Stored data entries
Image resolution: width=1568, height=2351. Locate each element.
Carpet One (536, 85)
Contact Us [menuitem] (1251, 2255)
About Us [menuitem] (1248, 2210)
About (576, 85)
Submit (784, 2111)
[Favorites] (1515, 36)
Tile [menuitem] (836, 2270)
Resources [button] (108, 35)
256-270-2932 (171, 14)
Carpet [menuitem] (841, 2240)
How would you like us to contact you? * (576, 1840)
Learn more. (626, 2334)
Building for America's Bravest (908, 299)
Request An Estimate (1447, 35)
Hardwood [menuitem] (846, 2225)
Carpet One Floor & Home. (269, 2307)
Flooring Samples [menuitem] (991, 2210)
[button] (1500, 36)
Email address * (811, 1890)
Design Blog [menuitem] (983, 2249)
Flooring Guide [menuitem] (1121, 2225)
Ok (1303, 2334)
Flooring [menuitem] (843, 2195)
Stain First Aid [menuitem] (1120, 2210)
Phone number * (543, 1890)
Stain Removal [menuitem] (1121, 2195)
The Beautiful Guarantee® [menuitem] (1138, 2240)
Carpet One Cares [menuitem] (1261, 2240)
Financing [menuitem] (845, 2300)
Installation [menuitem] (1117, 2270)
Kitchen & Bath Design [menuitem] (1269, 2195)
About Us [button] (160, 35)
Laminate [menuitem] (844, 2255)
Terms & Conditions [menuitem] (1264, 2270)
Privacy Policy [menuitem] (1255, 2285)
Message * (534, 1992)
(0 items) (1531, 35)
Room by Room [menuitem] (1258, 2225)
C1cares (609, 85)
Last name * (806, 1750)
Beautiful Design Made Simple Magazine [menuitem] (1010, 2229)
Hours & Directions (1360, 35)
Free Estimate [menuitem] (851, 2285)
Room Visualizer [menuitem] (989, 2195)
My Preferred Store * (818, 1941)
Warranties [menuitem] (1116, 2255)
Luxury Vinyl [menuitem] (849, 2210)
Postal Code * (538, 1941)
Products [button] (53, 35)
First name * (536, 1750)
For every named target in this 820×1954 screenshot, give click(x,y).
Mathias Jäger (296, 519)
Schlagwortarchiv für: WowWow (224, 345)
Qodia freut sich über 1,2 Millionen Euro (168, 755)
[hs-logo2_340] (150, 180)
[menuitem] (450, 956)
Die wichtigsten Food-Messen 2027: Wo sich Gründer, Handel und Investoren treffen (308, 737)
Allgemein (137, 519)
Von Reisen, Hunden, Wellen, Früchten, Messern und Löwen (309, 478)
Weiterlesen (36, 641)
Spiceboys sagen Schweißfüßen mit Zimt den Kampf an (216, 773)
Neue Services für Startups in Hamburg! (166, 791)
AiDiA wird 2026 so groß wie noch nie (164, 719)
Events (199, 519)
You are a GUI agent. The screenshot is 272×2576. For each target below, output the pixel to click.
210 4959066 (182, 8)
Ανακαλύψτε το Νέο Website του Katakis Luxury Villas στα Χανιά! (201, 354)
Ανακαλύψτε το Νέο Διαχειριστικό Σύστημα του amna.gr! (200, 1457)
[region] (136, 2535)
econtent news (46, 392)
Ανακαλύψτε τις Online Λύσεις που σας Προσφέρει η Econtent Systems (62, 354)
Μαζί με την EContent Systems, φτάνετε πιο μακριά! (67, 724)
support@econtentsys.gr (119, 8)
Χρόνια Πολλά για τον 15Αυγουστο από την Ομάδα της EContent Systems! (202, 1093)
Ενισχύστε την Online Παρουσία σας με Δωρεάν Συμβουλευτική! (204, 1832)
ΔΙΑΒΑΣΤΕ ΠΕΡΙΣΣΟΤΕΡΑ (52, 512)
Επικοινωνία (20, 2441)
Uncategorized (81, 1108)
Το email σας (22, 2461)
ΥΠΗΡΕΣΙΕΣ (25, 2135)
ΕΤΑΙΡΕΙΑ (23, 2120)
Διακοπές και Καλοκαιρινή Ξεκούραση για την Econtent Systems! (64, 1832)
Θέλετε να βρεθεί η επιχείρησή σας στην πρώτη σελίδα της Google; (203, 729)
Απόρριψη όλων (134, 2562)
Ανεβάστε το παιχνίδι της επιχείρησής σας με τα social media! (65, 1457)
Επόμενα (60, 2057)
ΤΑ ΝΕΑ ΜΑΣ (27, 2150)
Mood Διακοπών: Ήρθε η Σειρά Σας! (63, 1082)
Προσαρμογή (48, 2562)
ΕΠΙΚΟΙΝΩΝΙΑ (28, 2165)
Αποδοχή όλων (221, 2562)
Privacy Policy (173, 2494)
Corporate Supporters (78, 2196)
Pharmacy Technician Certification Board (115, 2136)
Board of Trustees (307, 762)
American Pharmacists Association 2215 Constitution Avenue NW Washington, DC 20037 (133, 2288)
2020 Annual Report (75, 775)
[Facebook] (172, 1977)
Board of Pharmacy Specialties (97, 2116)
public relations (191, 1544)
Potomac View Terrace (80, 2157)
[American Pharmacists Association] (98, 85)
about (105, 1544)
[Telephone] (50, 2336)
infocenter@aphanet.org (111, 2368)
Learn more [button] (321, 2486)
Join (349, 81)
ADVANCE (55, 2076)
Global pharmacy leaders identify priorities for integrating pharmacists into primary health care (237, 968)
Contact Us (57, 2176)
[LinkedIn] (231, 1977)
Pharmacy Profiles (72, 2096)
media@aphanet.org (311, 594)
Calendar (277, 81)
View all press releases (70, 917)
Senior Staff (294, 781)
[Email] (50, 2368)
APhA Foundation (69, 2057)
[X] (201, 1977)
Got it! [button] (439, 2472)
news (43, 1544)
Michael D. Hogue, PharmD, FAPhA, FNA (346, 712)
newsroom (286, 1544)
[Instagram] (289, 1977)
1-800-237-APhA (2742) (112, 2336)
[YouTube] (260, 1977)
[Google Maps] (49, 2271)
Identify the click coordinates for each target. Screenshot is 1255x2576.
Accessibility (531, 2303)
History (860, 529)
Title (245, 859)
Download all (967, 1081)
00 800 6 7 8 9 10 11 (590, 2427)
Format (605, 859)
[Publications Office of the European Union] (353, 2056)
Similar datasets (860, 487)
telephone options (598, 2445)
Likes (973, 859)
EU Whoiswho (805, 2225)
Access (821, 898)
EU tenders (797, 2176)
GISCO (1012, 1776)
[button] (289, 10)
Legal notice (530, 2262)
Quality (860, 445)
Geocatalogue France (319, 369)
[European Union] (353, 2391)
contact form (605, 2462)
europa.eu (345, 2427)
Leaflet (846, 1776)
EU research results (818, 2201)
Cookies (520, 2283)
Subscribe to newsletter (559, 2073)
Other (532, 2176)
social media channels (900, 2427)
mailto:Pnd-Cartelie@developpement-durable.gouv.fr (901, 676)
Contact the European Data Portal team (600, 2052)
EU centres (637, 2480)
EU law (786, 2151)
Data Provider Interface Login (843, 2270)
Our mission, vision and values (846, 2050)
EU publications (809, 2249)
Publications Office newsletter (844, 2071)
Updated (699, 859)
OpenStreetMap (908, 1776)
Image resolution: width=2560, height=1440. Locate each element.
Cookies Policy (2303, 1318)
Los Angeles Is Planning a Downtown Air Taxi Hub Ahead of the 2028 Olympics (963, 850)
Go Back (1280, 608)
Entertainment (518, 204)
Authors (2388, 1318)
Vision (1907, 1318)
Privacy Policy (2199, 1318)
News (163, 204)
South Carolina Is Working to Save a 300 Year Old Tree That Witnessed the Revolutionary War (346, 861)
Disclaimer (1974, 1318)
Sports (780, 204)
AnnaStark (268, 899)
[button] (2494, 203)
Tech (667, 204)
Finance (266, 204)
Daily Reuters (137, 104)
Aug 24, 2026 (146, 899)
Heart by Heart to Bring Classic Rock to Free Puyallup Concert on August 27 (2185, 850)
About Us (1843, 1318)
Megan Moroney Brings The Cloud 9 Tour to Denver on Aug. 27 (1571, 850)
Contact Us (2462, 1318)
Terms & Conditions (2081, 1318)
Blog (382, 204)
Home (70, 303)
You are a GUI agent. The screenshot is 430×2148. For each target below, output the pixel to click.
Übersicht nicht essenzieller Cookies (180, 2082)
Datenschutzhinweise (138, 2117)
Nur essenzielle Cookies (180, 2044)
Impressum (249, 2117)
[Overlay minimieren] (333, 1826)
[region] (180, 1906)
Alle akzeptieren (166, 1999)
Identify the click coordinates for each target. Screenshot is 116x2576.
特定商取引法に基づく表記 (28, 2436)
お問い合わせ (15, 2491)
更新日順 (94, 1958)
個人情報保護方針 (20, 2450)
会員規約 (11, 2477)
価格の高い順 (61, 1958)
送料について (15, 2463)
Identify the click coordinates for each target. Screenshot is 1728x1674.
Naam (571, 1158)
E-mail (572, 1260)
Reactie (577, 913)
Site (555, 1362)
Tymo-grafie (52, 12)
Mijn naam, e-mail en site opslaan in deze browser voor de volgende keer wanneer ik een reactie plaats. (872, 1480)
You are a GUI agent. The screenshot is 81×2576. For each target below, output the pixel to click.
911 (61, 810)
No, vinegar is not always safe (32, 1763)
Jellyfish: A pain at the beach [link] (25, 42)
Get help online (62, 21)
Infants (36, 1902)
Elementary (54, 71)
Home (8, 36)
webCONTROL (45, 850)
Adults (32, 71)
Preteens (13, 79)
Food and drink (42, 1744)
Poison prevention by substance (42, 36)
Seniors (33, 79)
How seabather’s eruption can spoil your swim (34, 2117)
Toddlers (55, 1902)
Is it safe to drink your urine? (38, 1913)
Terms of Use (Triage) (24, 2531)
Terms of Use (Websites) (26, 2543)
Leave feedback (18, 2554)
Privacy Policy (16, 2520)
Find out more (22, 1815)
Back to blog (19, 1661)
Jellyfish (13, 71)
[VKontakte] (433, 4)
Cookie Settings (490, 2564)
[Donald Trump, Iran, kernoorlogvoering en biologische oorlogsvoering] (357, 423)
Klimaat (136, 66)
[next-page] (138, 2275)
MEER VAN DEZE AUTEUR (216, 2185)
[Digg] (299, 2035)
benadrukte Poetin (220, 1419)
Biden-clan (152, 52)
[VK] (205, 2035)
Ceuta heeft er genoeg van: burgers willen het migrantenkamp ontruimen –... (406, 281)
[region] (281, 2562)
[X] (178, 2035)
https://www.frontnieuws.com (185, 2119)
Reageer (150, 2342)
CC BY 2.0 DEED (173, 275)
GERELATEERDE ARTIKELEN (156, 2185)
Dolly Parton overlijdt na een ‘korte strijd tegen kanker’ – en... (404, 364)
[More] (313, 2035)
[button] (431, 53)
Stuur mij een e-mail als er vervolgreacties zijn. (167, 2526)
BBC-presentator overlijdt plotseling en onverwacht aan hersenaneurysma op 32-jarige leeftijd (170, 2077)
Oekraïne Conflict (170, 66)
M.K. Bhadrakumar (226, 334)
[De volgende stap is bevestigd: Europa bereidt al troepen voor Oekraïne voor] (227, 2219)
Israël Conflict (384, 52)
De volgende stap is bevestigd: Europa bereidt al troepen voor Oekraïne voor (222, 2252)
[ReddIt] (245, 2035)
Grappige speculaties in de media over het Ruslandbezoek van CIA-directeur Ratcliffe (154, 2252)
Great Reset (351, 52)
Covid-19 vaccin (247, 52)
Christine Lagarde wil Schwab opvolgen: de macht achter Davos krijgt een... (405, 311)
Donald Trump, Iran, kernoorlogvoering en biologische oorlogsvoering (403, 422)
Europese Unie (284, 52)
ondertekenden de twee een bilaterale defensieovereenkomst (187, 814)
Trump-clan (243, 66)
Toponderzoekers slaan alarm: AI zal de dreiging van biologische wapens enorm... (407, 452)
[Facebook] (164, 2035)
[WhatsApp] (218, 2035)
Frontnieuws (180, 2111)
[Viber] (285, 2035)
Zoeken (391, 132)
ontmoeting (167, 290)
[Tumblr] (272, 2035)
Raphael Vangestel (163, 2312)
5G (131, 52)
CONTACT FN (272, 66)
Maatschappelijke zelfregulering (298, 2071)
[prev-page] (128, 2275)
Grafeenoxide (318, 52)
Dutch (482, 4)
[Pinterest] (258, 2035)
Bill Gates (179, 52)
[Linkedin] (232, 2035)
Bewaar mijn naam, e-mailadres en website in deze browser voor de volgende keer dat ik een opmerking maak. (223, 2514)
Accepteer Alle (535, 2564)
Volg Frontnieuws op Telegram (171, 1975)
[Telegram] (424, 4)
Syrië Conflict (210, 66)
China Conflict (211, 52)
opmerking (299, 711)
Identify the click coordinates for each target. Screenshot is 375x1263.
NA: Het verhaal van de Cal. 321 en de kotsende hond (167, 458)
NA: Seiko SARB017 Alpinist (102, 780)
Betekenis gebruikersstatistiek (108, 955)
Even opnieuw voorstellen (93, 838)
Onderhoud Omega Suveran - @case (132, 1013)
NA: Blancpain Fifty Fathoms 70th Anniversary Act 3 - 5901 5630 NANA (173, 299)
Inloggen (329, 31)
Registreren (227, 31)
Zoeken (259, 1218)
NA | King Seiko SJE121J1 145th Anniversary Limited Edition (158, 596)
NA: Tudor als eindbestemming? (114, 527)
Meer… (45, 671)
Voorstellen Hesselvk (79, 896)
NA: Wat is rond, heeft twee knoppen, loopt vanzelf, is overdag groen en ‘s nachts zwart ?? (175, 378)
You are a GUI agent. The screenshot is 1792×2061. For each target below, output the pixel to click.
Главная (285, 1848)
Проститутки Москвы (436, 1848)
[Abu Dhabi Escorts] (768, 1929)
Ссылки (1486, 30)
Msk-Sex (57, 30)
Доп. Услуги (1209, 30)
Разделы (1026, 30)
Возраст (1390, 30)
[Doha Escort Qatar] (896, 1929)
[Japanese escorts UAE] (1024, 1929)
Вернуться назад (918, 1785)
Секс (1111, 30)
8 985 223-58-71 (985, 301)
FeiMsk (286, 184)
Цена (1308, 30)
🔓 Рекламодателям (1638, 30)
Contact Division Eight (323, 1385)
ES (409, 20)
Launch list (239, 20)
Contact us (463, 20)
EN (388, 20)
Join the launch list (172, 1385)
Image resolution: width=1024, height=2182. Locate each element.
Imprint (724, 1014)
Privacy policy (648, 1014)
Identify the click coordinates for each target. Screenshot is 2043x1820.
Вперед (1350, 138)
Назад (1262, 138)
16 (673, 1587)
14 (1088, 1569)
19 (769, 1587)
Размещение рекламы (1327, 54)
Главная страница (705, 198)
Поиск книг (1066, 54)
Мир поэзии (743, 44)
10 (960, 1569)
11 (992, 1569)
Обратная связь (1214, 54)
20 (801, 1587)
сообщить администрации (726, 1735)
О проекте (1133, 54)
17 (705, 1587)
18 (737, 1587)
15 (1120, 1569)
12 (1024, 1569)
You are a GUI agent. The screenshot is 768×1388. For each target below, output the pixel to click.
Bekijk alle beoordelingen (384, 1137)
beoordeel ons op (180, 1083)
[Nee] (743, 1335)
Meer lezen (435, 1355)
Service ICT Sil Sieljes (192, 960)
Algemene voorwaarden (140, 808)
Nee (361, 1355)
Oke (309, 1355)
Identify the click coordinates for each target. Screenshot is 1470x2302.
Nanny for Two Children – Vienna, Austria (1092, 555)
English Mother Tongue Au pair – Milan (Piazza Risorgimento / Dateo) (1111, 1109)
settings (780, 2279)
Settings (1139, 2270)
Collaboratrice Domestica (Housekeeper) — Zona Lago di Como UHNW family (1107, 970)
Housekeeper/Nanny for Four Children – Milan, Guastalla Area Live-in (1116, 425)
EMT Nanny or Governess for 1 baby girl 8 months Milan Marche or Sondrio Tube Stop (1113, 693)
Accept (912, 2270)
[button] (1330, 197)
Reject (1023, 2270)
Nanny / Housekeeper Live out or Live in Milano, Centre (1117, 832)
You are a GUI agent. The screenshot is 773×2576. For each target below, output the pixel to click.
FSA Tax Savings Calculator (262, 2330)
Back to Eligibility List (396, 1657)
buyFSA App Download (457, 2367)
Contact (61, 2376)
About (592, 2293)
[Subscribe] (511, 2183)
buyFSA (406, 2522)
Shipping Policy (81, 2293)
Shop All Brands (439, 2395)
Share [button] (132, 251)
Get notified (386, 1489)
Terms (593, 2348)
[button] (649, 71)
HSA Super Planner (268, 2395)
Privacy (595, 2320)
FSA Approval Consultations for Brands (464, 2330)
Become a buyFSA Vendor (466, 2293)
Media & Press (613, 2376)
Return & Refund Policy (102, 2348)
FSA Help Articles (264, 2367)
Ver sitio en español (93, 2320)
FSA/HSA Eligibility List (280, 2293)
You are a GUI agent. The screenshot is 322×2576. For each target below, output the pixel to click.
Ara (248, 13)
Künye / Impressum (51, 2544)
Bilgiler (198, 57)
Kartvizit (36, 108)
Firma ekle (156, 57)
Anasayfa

:: Required action ::
Return, with no change at all, every line in the entries above from the line containing "[button] (1330, 197)" through the line containing "Kartvizit (36, 108)".

:: Result of the exercise ::
[button] (1330, 197)
Reject (1023, 2270)
Nanny / Housekeeper Live out or Live in Milano, Centre (1117, 832)
You are a GUI agent. The screenshot is 773×2576. For each target below, output the pixel to click.
FSA Tax Savings Calculator (262, 2330)
Back to Eligibility List (396, 1657)
buyFSA App Download (457, 2367)
Contact (61, 2376)
About (592, 2293)
[Subscribe] (511, 2183)
buyFSA (406, 2522)
Shipping Policy (81, 2293)
Shop All Brands (439, 2395)
Share [button] (132, 251)
Get notified (386, 1489)
Terms (593, 2348)
[button] (649, 71)
HSA Super Planner (268, 2395)
Privacy (595, 2320)
FSA Approval Consultations for Brands (464, 2330)
Become a buyFSA Vendor (466, 2293)
Media & Press (613, 2376)
Return & Refund Policy (102, 2348)
FSA Help Articles (264, 2367)
Ver sitio en español (93, 2320)
FSA/HSA Eligibility List (280, 2293)
You are a GUI agent. The screenshot is 322×2576. For each target below, output the pixel to click.
Ara (248, 13)
Künye / Impressum (51, 2544)
Bilgiler (198, 57)
Kartvizit (36, 108)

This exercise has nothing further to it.